---------- INFORMATION PROVIDED ----------

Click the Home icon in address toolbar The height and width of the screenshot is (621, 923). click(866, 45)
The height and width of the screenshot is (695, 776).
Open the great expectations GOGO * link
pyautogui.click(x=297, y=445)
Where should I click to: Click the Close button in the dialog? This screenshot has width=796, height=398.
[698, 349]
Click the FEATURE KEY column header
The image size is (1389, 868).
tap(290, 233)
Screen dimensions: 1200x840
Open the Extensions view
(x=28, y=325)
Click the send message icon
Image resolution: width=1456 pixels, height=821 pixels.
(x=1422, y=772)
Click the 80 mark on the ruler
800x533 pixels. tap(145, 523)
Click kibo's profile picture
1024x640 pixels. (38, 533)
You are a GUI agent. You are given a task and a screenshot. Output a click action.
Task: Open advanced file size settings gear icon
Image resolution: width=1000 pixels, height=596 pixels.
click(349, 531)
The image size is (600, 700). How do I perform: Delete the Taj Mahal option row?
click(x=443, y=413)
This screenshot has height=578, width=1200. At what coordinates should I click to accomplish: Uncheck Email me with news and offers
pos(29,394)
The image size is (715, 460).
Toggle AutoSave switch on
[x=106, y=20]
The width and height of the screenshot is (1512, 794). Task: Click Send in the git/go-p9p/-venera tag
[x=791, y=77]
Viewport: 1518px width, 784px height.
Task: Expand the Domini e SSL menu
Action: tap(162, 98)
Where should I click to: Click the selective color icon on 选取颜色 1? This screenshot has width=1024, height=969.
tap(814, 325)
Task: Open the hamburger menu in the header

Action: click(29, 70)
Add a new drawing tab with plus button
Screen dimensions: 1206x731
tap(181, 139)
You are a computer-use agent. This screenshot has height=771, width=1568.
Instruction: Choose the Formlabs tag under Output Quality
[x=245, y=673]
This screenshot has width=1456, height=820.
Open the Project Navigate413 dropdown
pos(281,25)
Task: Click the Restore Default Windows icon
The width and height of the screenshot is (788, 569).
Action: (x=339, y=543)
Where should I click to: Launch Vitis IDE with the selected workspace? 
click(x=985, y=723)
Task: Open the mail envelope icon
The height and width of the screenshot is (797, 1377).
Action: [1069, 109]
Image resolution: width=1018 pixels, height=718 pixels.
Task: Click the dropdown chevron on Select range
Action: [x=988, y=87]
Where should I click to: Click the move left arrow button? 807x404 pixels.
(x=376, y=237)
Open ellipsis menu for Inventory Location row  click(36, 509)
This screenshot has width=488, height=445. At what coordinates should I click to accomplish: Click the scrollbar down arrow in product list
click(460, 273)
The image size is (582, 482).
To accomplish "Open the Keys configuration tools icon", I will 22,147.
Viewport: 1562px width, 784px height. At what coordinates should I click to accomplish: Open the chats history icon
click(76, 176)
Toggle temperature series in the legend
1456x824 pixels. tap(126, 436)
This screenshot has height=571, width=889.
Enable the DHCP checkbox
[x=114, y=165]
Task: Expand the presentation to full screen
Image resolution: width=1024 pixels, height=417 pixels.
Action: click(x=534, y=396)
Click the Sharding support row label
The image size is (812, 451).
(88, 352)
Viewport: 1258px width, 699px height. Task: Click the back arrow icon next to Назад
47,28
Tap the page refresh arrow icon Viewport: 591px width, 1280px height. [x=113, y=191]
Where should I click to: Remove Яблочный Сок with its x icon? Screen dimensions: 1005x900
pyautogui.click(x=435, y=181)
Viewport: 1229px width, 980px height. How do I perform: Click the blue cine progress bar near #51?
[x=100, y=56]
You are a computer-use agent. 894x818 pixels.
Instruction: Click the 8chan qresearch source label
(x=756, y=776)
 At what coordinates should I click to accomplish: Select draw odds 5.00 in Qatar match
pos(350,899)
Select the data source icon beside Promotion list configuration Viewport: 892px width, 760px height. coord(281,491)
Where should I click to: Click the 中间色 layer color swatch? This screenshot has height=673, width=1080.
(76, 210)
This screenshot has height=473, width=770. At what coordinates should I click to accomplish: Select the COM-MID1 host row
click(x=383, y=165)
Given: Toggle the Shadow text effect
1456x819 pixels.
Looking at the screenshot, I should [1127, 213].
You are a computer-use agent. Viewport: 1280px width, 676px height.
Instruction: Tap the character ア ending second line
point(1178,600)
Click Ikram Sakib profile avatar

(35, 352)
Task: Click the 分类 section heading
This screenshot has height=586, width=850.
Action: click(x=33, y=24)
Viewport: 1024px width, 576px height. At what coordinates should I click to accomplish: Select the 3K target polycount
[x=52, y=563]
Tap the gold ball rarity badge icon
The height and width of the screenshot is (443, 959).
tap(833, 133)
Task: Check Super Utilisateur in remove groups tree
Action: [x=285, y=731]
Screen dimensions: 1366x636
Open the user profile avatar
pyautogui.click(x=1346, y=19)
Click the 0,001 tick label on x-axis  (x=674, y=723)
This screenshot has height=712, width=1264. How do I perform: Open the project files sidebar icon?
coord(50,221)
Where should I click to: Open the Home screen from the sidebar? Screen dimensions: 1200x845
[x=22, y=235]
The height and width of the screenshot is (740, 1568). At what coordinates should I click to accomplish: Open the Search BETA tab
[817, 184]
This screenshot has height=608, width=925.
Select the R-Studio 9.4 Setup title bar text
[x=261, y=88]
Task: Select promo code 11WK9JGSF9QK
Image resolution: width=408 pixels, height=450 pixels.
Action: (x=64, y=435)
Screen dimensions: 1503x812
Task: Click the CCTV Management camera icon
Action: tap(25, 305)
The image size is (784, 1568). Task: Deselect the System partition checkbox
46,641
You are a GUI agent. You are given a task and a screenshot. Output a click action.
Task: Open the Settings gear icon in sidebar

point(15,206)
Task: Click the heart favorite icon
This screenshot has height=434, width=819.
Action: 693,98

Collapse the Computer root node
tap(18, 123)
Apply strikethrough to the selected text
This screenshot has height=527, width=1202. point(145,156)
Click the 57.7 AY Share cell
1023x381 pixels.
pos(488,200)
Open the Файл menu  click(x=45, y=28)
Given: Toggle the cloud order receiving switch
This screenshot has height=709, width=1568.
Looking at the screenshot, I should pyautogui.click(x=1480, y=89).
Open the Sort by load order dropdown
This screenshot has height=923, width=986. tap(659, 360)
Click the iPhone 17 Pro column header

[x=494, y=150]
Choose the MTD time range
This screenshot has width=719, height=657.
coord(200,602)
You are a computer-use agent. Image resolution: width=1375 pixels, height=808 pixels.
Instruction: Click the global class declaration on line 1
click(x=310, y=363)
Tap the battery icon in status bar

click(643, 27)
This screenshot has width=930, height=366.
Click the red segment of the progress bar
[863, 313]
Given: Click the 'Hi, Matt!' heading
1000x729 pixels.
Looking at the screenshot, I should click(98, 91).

----------

Give back all of the entries above verbatim, with every line unchanged.

> **TASK RESULT**
Click the Home icon in address toolbar The height and width of the screenshot is (621, 923). click(866, 45)
The height and width of the screenshot is (695, 776).
Open the great expectations GOGO * link
pyautogui.click(x=297, y=445)
Where should I click to: Click the Close button in the dialog? This screenshot has width=796, height=398.
[698, 349]
Click the FEATURE KEY column header
The image size is (1389, 868).
tap(290, 233)
Screen dimensions: 1200x840
Open the Extensions view
(x=28, y=325)
Click the send message icon
Image resolution: width=1456 pixels, height=821 pixels.
(x=1422, y=772)
Click the 80 mark on the ruler
800x533 pixels. tap(145, 523)
Click kibo's profile picture
1024x640 pixels. (38, 533)
You are a GUI agent. You are given a task and a screenshot. Output a click action.
Task: Open advanced file size settings gear icon
Image resolution: width=1000 pixels, height=596 pixels.
click(349, 531)
The image size is (600, 700). How do I perform: Delete the Taj Mahal option row?
click(x=443, y=413)
This screenshot has height=578, width=1200. At what coordinates should I click to accomplish: Uncheck Email me with news and offers
pos(29,394)
The image size is (715, 460).
Toggle AutoSave switch on
[x=106, y=20]
The width and height of the screenshot is (1512, 794). Task: Click Send in the git/go-p9p/-venera tag
[x=791, y=77]
Viewport: 1518px width, 784px height.
Task: Expand the Domini e SSL menu
Action: tap(162, 98)
Where should I click to: Click the selective color icon on 选取颜色 1? This screenshot has width=1024, height=969.
tap(814, 325)
Task: Open the hamburger menu in the header

Action: click(29, 70)
Add a new drawing tab with plus button
Screen dimensions: 1206x731
tap(181, 139)
You are a computer-use agent. This screenshot has height=771, width=1568.
Instruction: Choose the Formlabs tag under Output Quality
[x=245, y=673]
This screenshot has width=1456, height=820.
Open the Project Navigate413 dropdown
pos(281,25)
Task: Click the Restore Default Windows icon
The width and height of the screenshot is (788, 569).
Action: (x=339, y=543)
Where should I click to: Launch Vitis IDE with the selected workspace? 
click(x=985, y=723)
Task: Open the mail envelope icon
The height and width of the screenshot is (797, 1377).
Action: [1069, 109]
Image resolution: width=1018 pixels, height=718 pixels.
Task: Click the dropdown chevron on Select range
Action: [x=988, y=87]
Where should I click to: Click the move left arrow button? 807x404 pixels.
(x=376, y=237)
Open ellipsis menu for Inventory Location row  click(36, 509)
This screenshot has width=488, height=445. At what coordinates should I click to accomplish: Click the scrollbar down arrow in product list
click(460, 273)
The image size is (582, 482).
To accomplish "Open the Keys configuration tools icon", I will 22,147.
Viewport: 1562px width, 784px height. At what coordinates should I click to accomplish: Open the chats history icon
click(76, 176)
Toggle temperature series in the legend
1456x824 pixels. tap(126, 436)
This screenshot has height=571, width=889.
Enable the DHCP checkbox
[x=114, y=165]
Task: Expand the presentation to full screen
Image resolution: width=1024 pixels, height=417 pixels.
Action: click(x=534, y=396)
Click the Sharding support row label
The image size is (812, 451).
(88, 352)
Viewport: 1258px width, 699px height. Task: Click the back arrow icon next to Назад
47,28
Tap the page refresh arrow icon Viewport: 591px width, 1280px height. [x=113, y=191]
Where should I click to: Remove Яблочный Сок with its x icon? Screen dimensions: 1005x900
pyautogui.click(x=435, y=181)
Viewport: 1229px width, 980px height. How do I perform: Click the blue cine progress bar near #51?
[x=100, y=56]
You are a computer-use agent. 894x818 pixels.
Instruction: Click the 8chan qresearch source label
(x=756, y=776)
 At what coordinates should I click to accomplish: Select draw odds 5.00 in Qatar match
pos(350,899)
Select the data source icon beside Promotion list configuration Viewport: 892px width, 760px height. coord(281,491)
Where should I click to: Click the 中间色 layer color swatch? This screenshot has height=673, width=1080.
(76, 210)
This screenshot has height=473, width=770. At what coordinates should I click to accomplish: Select the COM-MID1 host row
click(x=383, y=165)
Given: Toggle the Shadow text effect
1456x819 pixels.
Looking at the screenshot, I should [1127, 213].
You are a computer-use agent. Viewport: 1280px width, 676px height.
Instruction: Tap the character ア ending second line
point(1178,600)
Click Ikram Sakib profile avatar

(35, 352)
Task: Click the 分类 section heading
This screenshot has height=586, width=850.
Action: click(x=33, y=24)
Viewport: 1024px width, 576px height. At what coordinates should I click to accomplish: Select the 3K target polycount
[x=52, y=563]
Tap the gold ball rarity badge icon
The height and width of the screenshot is (443, 959).
tap(833, 133)
Task: Check Super Utilisateur in remove groups tree
Action: [x=285, y=731]
Screen dimensions: 1366x636
Open the user profile avatar
pyautogui.click(x=1346, y=19)
Click the 0,001 tick label on x-axis  (x=674, y=723)
This screenshot has height=712, width=1264. How do I perform: Open the project files sidebar icon?
coord(50,221)
Where should I click to: Open the Home screen from the sidebar? Screen dimensions: 1200x845
[x=22, y=235]
The height and width of the screenshot is (740, 1568). At what coordinates should I click to accomplish: Open the Search BETA tab
[817, 184]
This screenshot has height=608, width=925.
Select the R-Studio 9.4 Setup title bar text
[x=261, y=88]
Task: Select promo code 11WK9JGSF9QK
Image resolution: width=408 pixels, height=450 pixels.
Action: (x=64, y=435)
Screen dimensions: 1503x812
Task: Click the CCTV Management camera icon
Action: tap(25, 305)
The image size is (784, 1568). Task: Deselect the System partition checkbox
46,641
You are a GUI agent. You are given a task and a screenshot. Output a click action.
Task: Open the Settings gear icon in sidebar

point(15,206)
Task: Click the heart favorite icon
This screenshot has height=434, width=819.
Action: 693,98

Collapse the Computer root node
tap(18, 123)
Apply strikethrough to the selected text
This screenshot has height=527, width=1202. point(145,156)
Click the 57.7 AY Share cell
1023x381 pixels.
pos(488,200)
Open the Файл menu  click(x=45, y=28)
Given: Toggle the cloud order receiving switch
This screenshot has height=709, width=1568.
Looking at the screenshot, I should pyautogui.click(x=1480, y=89).
Open the Sort by load order dropdown
This screenshot has height=923, width=986. tap(659, 360)
Click the iPhone 17 Pro column header

[x=494, y=150]
Choose the MTD time range
This screenshot has width=719, height=657.
coord(200,602)
You are a computer-use agent. Image resolution: width=1375 pixels, height=808 pixels.
Instruction: Click the global class declaration on line 1
click(x=310, y=363)
Tap the battery icon in status bar

click(643, 27)
This screenshot has width=930, height=366.
Click the red segment of the progress bar
[863, 313]
Given: Click the 'Hi, Matt!' heading
1000x729 pixels.
Looking at the screenshot, I should click(98, 91).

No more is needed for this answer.